Data monitoring is valuable, but it should not be relied upon for catching bugs introduced during development – those should be identified and fixed before they do damage in production: in staging, CI/CD, and during PR review (more on that below). In Software, shift-left testing has been long practiced.

One of the most effective ways to make a pipeline more robust is to make it less susceptible to human error. Indeed, we should expect a better change management workflow.

Per Tristan, “Probably, one of those expectations should be: don’t make changes that break downstream stuff.”

We make mistakes because we don’t know our data well enough

Of course, no one wants to blow up data for their stakeholders. But this is a complicated problem because:

  1. Data is complex (duh) – to write bug-free code, we need to know data properties well (e.g., distributions of values in each column, etc.). We often don’t, so we make assumptions, and those often bite us in unexpected ways much later.
  2. Data products contain massive amounts of complex business logic (e.g., at Lyft, calculating the “driver utilization” metric alone involved 1000+ lines of pure SQL.
  3. Data products are highly interdependent. Tracking those dependencies becomes hard to impossible even at a much smaller scale than Shopify’s 10,000 DAGs. Those dependencies evolve spontaneously – others create new work on top of our work all the time without telling us.
  4. Data products have to evolve fast. Data-driven organizations put a lot of pressure on data teams to build more data products faster to support essential decision-making and product automation.

To tackle these challenges, we need a proactive data quality approach focused on preventing preventable issues, such as those introduced when we make changes to the code that touches data.

Principles of proactive data quality

1 – Focus on improving the workflow

If bugs get introduced in the developer workflow, we need to improve that workflow rather than add a new one. Make it easy and fast to do the right thing!

One of the biggest challenges with implementing monitoring solutions (in both software and data) is that they get dropped outside of existing workflows. Shipping a new feature involves talking to people, writing code, and deploying the code. How does monitoring fit in? If anything, dozens of Slack notifications about data anomalies require prioritization, investigation, and fixing – those activities don’t exist in the original developer workflow. Furthermore, they are disruptive. Of course, we still want monitoring for external issues, but handling as many data quality issues as possible within the developer workflow is the key to minimizing noise and making monitoring more effective.

2 – Know what you ship

When you propose a change by opening a pull/merge request, it’s easy to assume you know what you are doing. But do you, really?

To “stop breaking downstream stuff”, every time we make a change anywhere in the data pipeline, we need to be confident that:

Ensure data correctness

The change has the correct effect on the exact thing we’re modifying. E.g., if we’re changing an event schema, we’ve named and typed everything correctly. If we’re changing a dbt model, make sure the data in the updated model is correct.

Check for downstream impact

  • Have we changed schemas/interfaces/contracts? Changes as benign as switching INT to FLOAT that don’t affect the actual numbers can have disastrous consequences downstream.
  • Have we changed any business definitions/calculations?
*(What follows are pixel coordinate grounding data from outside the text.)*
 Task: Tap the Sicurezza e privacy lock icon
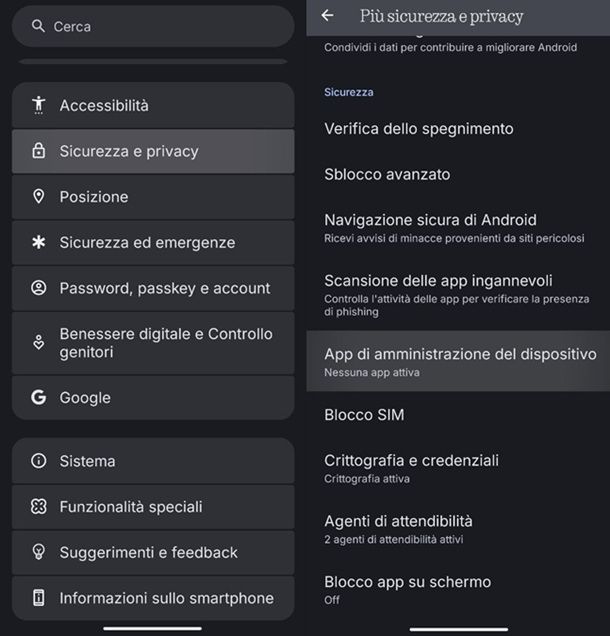pyautogui.click(x=39, y=151)
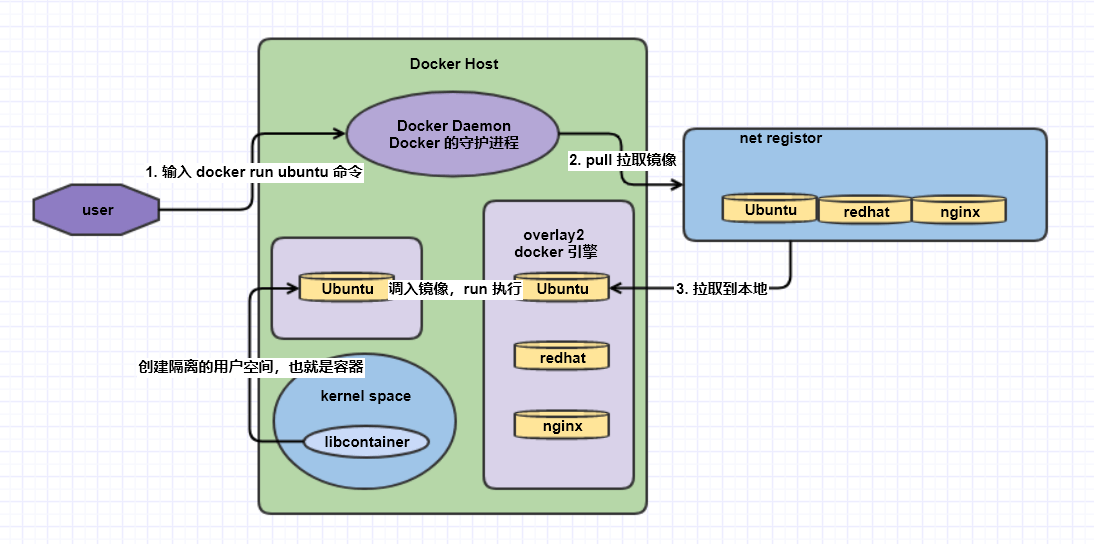Viewport: 1094px width, 544px height.
Task: Click the net registor title text
Action: point(780,138)
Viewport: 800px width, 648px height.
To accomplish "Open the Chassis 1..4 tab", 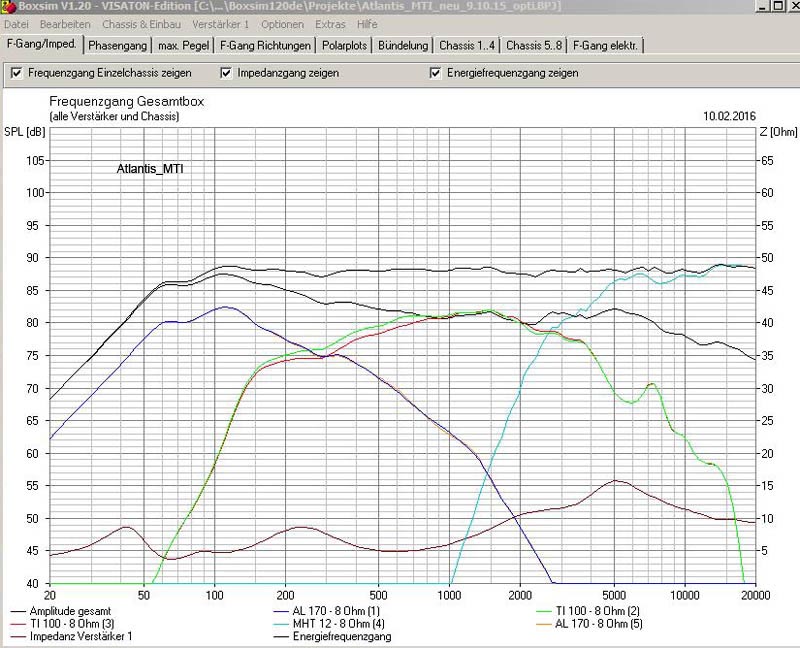I will (467, 46).
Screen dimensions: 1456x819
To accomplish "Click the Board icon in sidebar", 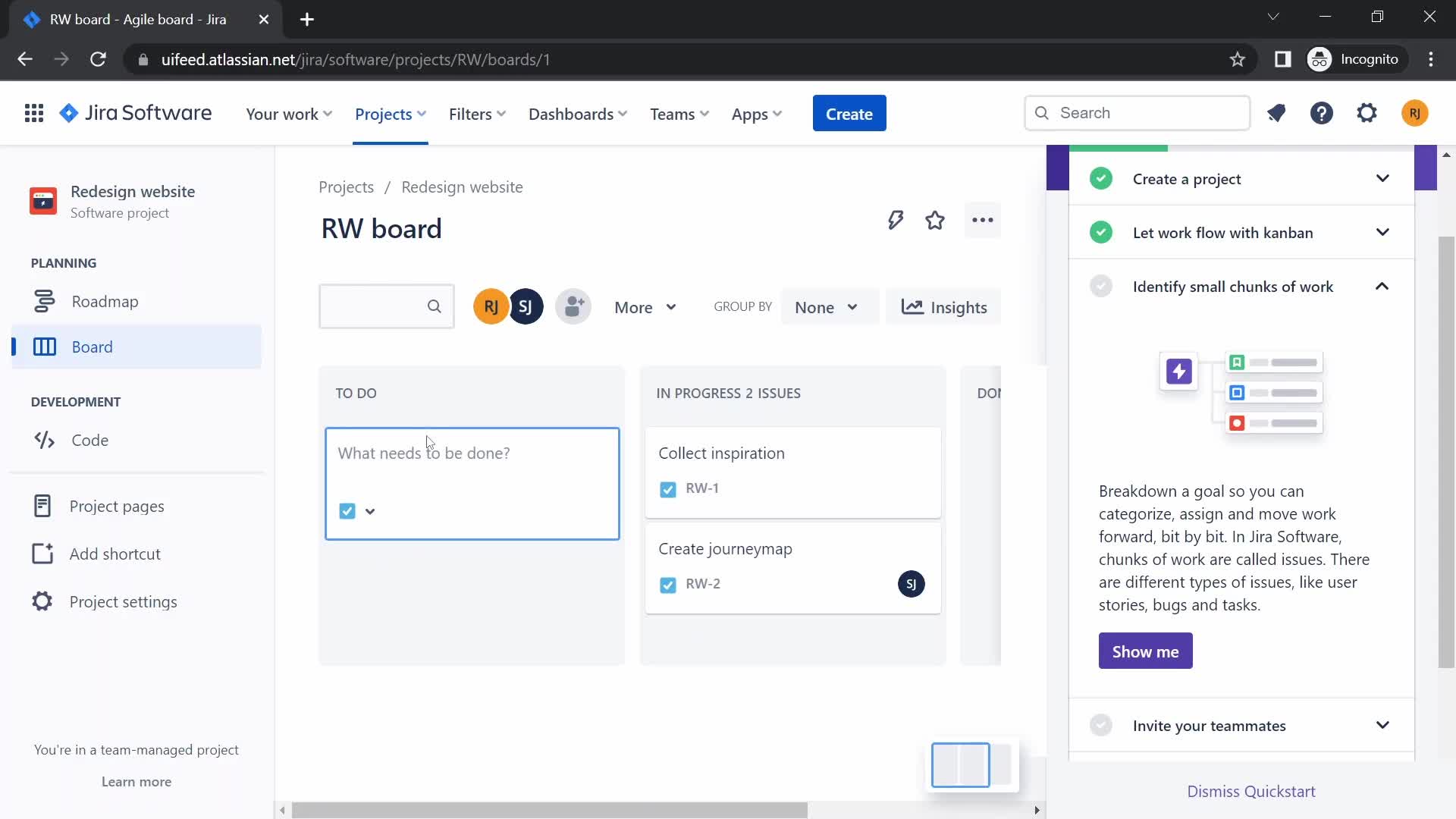I will [x=44, y=346].
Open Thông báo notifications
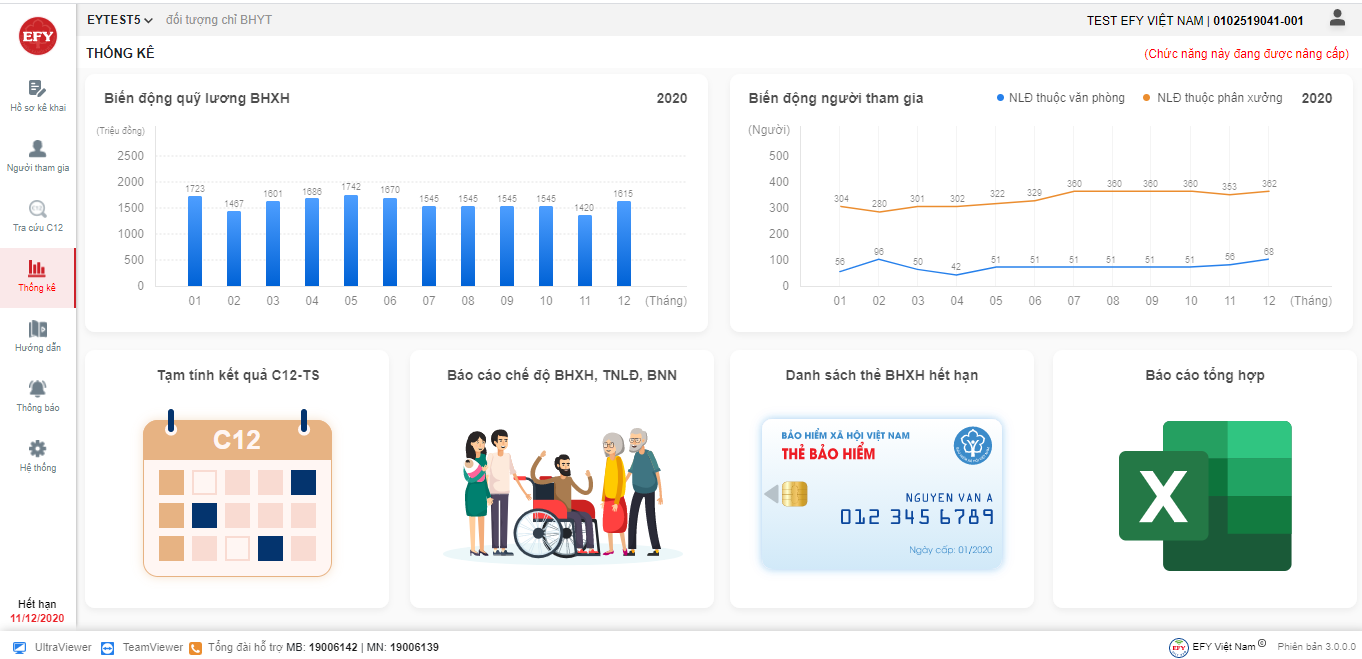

Any modification to how user sessions are defined, for example, is almost guaranteed to blow up lots of key metrics.

Check for impact on infrastructure

  • What’s the impact of our change on data timeliness and SLAs? Can this new fancy column that we just added via a beefy JOIN impact runtime of this model and delay the entire pipeline?
  • What’s the impact of our change on the computing resources? Maybe it’s time to resize our Snowflake warehouse / Redshift cluster?

3 – Automate everything

I know staff-level data engineers at top tech companies who manually QA every change to financial data pipelines for 4-5 days, methodically filling out “acceptance” spreadsheets. An entire week to test a single change! 

I also know data people at respectable companies who… substitute testing with broadcasting Slack messages along the lines of “made some updates to tables X&Y, let me know if you notice anything wrong.” When I ask them why, they say they deliberately optimize for speed.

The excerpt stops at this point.